Sometimes, the music one listens to can actually subvert stereotypes. In fact, I rarely ever meet someone who listens to the music that I “expect” them to. So maybe music actually doesn’t give an accurate insight into one’s character, but the songs one listens to can reveal what they care about. So yes, music taste does reveal a lot about a person, not necessarily who they are as a person, but rather about the things they care about and value in life. Music is an intersection of identities, each one influencing music taste in a different way. Some people listen to music that their parents grew up listening to. Others listen to classical music because they are talented musicians. I’ve always been involved in music, from piano at age 6, to clarinet at 11, so I’ve always had a deep appreciation for classical music even if I don’t listen to it daily. However, many don’t think this far when asking a simple icebreaker because of course who would overanalyze the kind of music a stranger listens to? I would never do that… Although everyone judges others’ identity based on limited information, it only takes daily action to stop stereotypes; even though the stereotypes that come from music taste are largely playful, it can contribute to a bigger issue—the idea that identity is a monolith. Icebreakers in general only tell a small sliver of one’s character. So the next time you feel judgemental about someone’s music taste, the clothes they wear, or their favorite movie, take a second to reflect. Ask them more icebreaker questions and even beyond that, get to know them as a person, not a projection of the stereotypes they may or may not embody. Ask them why they listen to the music they do. Instead of just breaking the ice, try to look beneath the tip of the iceberg, what unique aspects of their identity, character, and personality, are hiding beneath the surface?

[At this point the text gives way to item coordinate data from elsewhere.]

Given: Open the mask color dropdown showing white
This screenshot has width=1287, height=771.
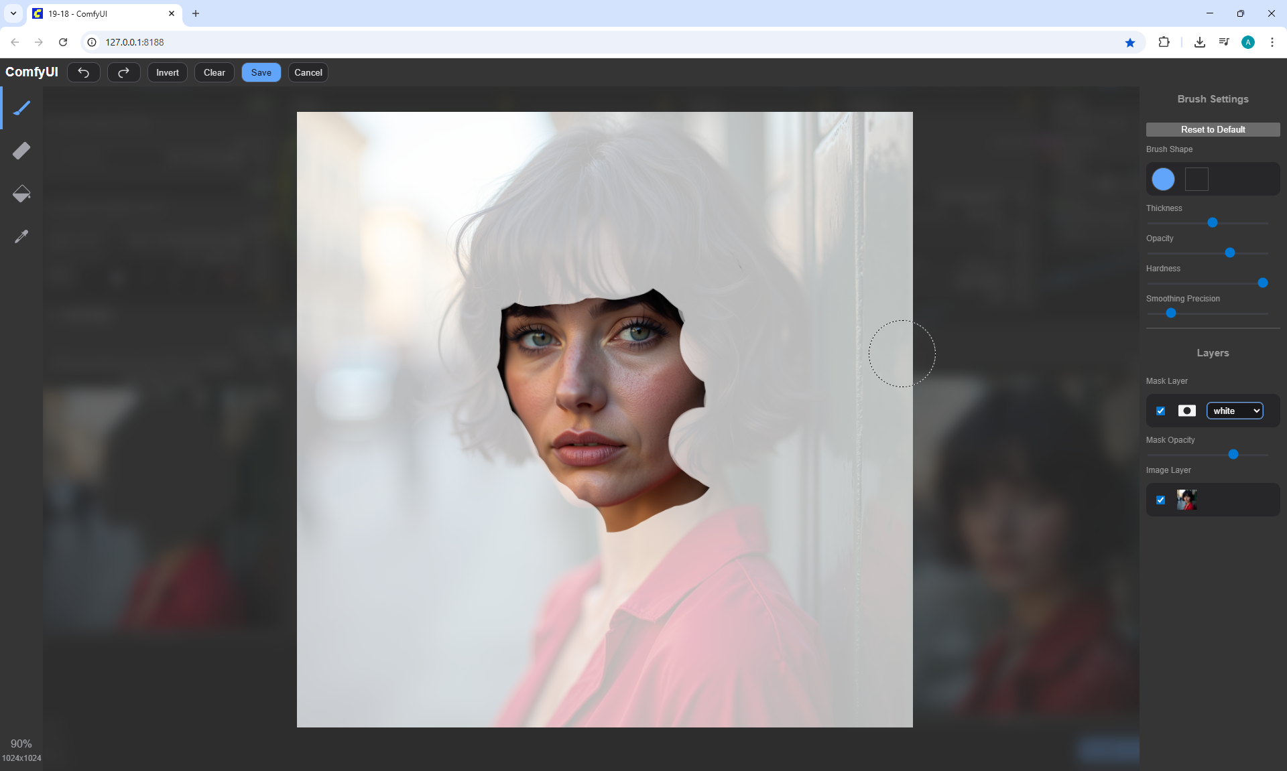Looking at the screenshot, I should (1235, 411).
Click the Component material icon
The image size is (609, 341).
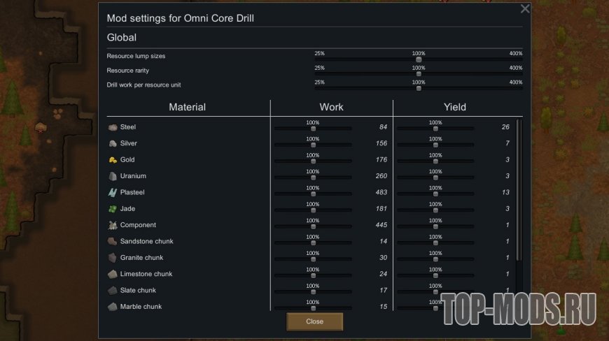(112, 225)
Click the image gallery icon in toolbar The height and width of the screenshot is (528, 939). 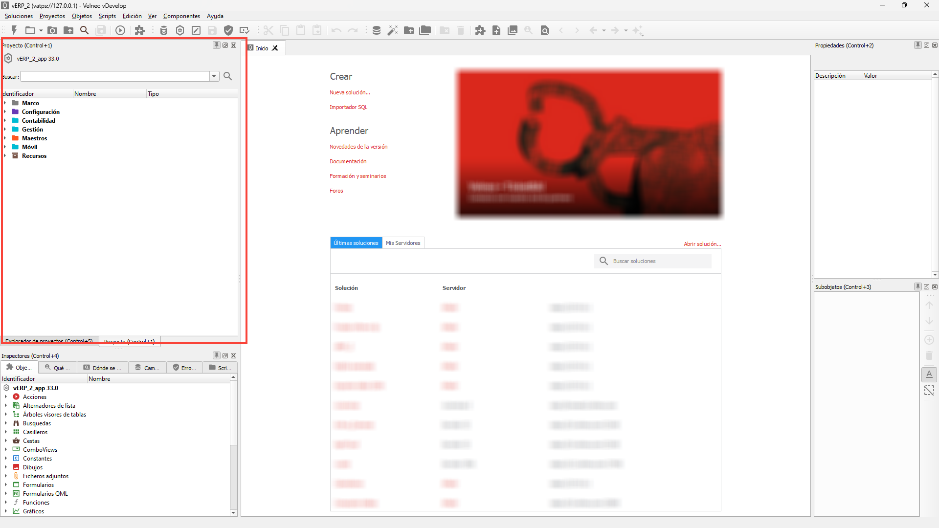tap(513, 30)
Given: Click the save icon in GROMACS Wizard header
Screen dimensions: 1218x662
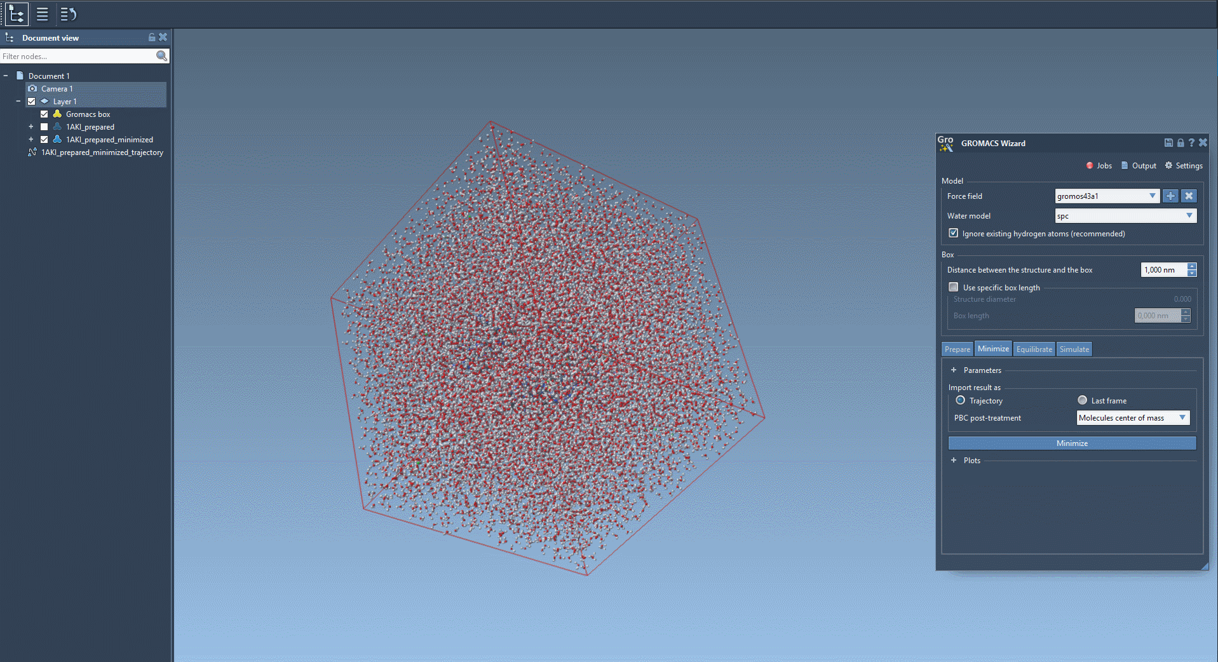Looking at the screenshot, I should point(1168,143).
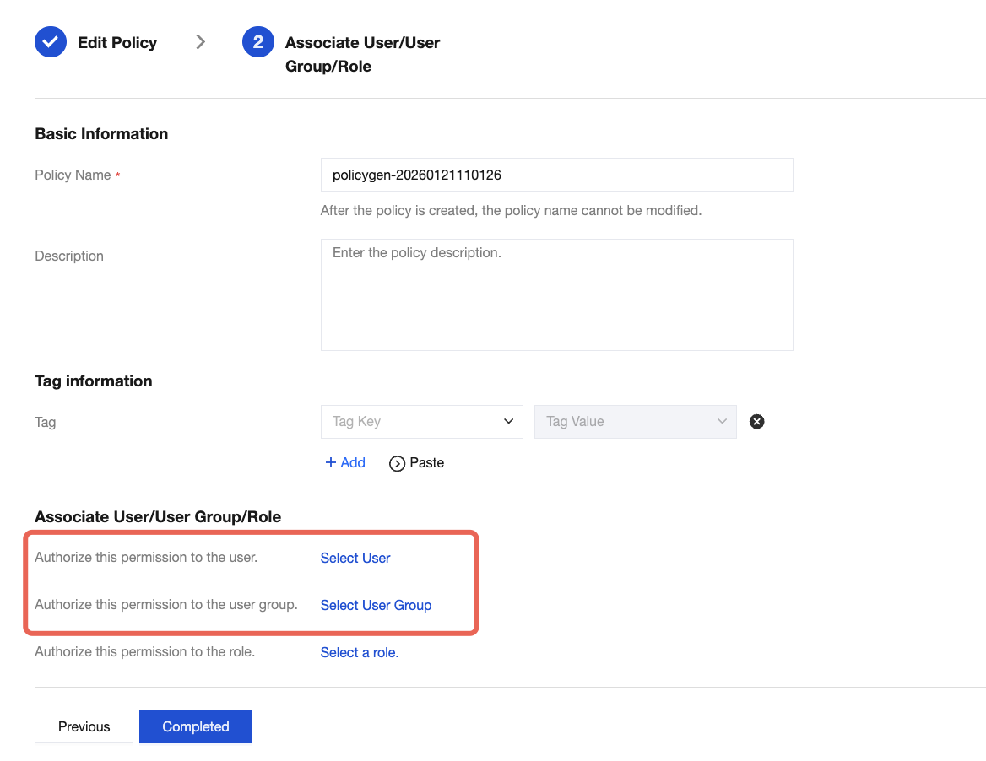The height and width of the screenshot is (761, 986).
Task: Select the Associate User/User Group/Role step label
Action: pos(362,54)
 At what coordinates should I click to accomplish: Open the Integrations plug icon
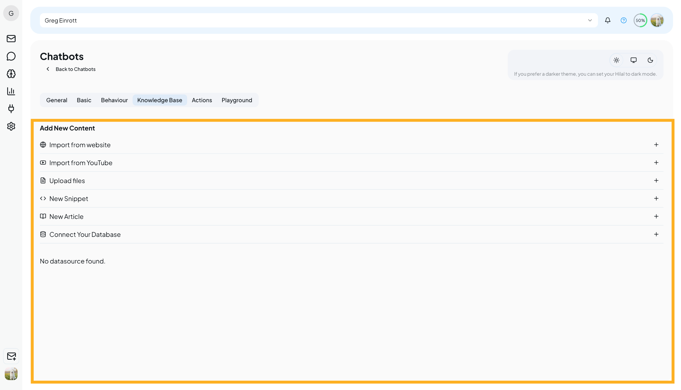coord(11,109)
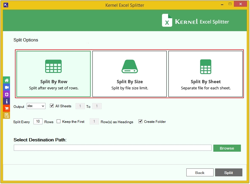250x184 pixels.
Task: Click the Browse button for destination path
Action: pyautogui.click(x=227, y=148)
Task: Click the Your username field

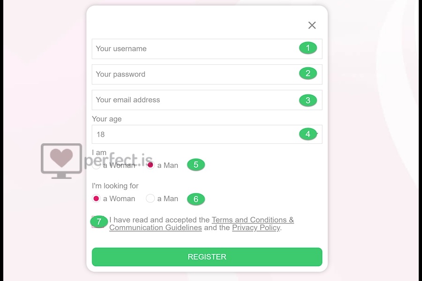Action: [x=207, y=49]
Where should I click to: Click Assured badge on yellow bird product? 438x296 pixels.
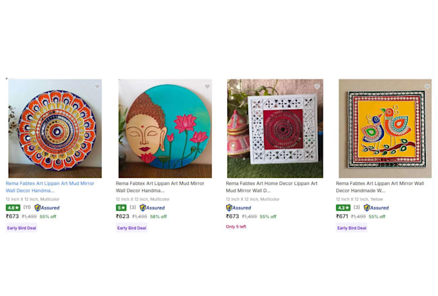coord(376,208)
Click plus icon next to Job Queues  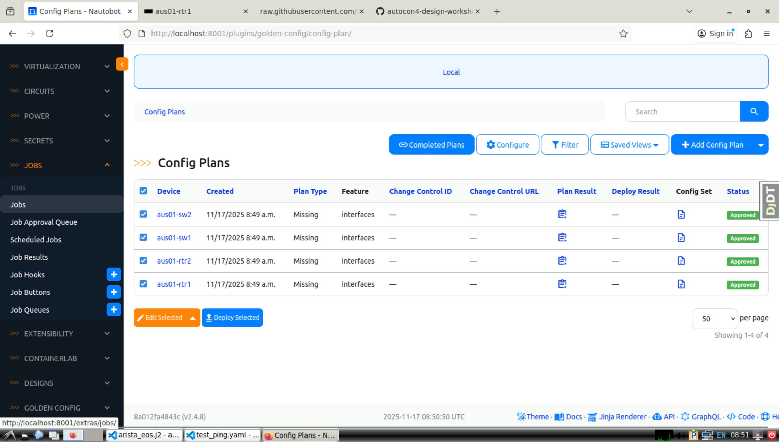[x=114, y=310]
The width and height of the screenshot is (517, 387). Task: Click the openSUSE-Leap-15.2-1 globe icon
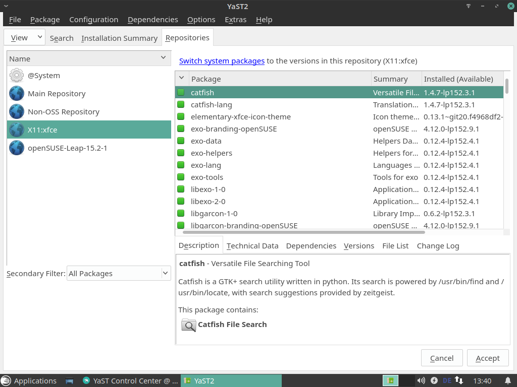[17, 148]
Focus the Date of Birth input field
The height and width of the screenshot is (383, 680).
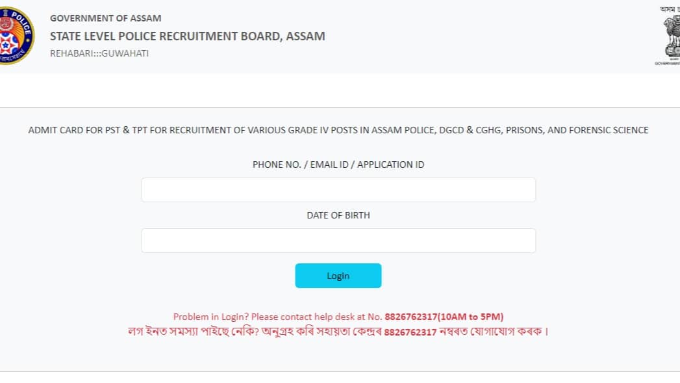point(338,241)
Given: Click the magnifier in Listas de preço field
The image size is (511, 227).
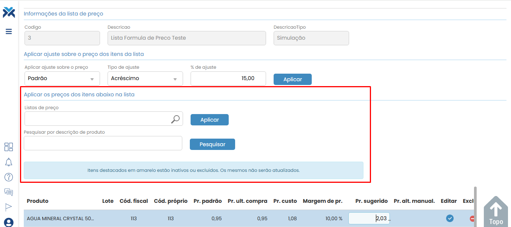Looking at the screenshot, I should (175, 119).
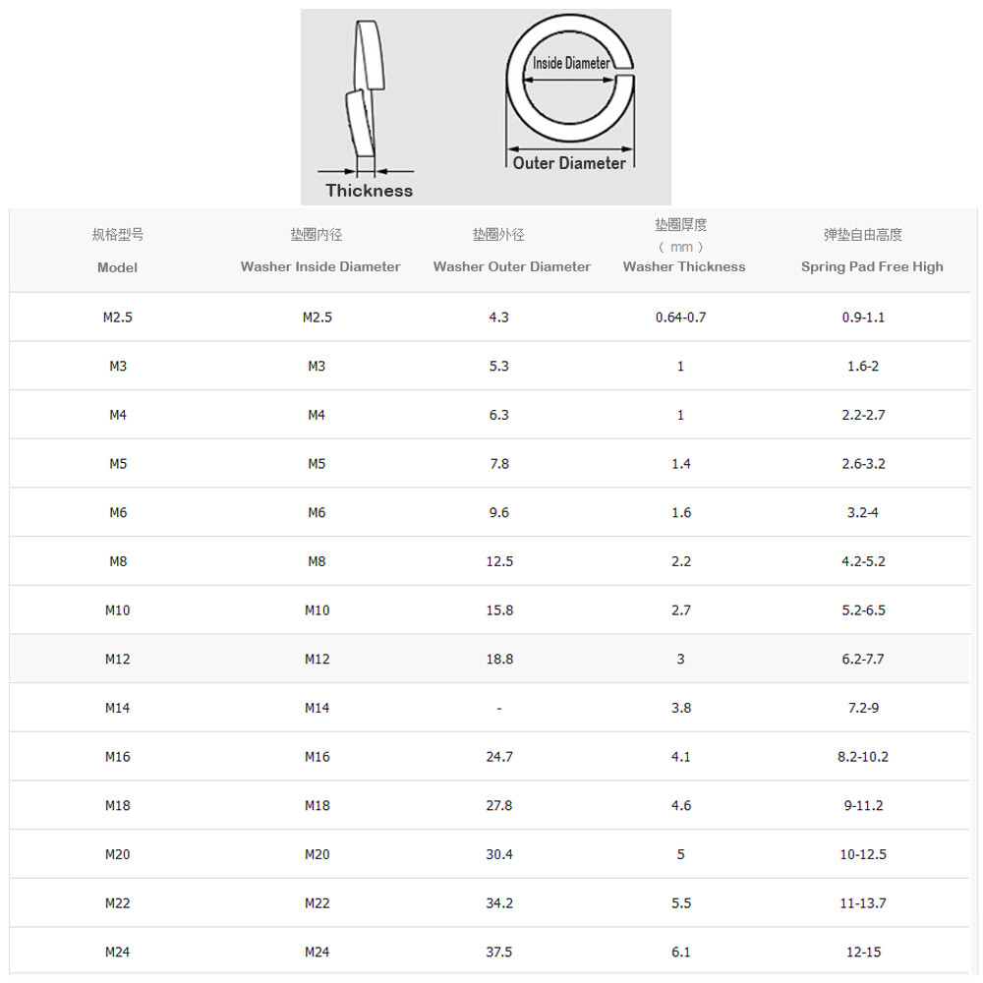Click the M2.5 model cell
Image resolution: width=983 pixels, height=983 pixels.
pos(118,318)
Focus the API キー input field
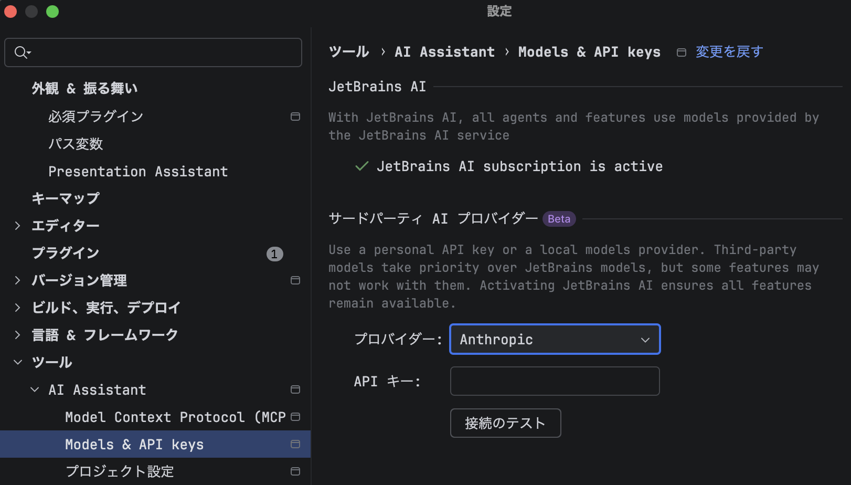The image size is (851, 485). tap(555, 381)
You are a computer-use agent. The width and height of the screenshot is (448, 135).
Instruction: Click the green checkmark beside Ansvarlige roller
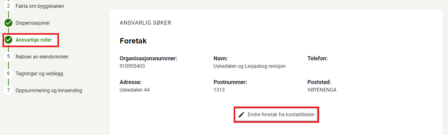(x=8, y=40)
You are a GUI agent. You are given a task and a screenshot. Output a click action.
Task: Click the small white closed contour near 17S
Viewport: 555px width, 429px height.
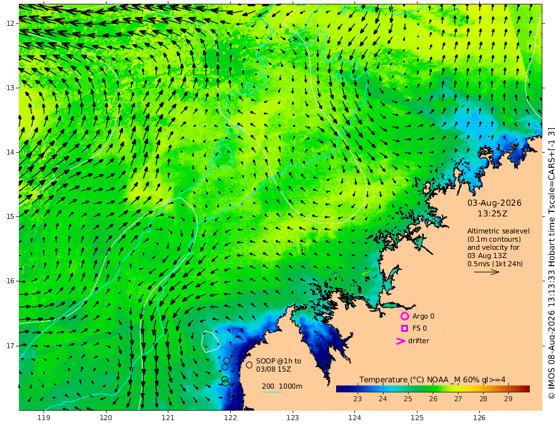coord(210,341)
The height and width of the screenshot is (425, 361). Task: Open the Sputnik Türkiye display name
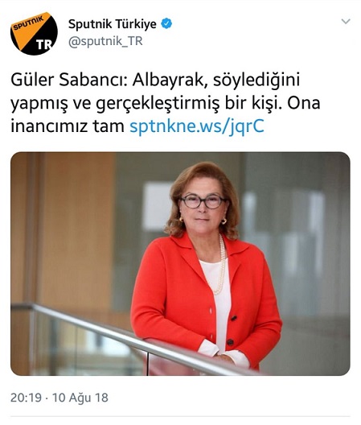pyautogui.click(x=113, y=24)
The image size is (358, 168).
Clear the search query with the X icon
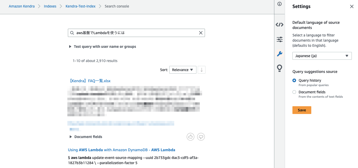201,33
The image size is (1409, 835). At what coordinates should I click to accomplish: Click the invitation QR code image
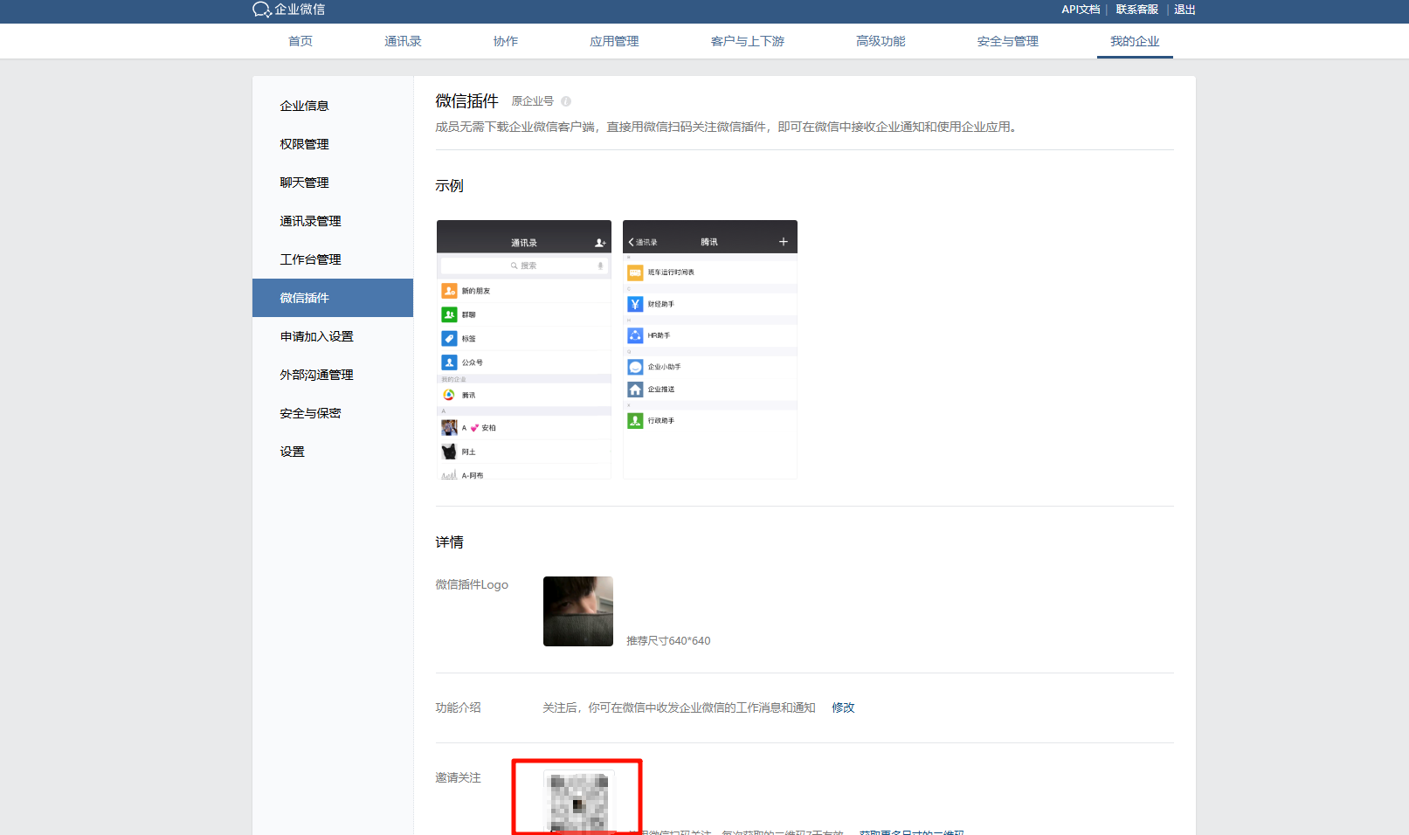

[1] Male manipulator: A meme that originated on the app TikTok about a specific subgenre of music. The joke is something along the lines of “if they listen to this music, run.” Examples of “male manipulator music” are Radiohead, The Smiths; The Cure, etc.
[2]Performative male: a subgenre of “nice guys” that tries too hard to be in touch with their feminine side or pretends to like things like K-Pop, tote bags, reading, matcha, Laufey, or the like to improve their popularity with girls.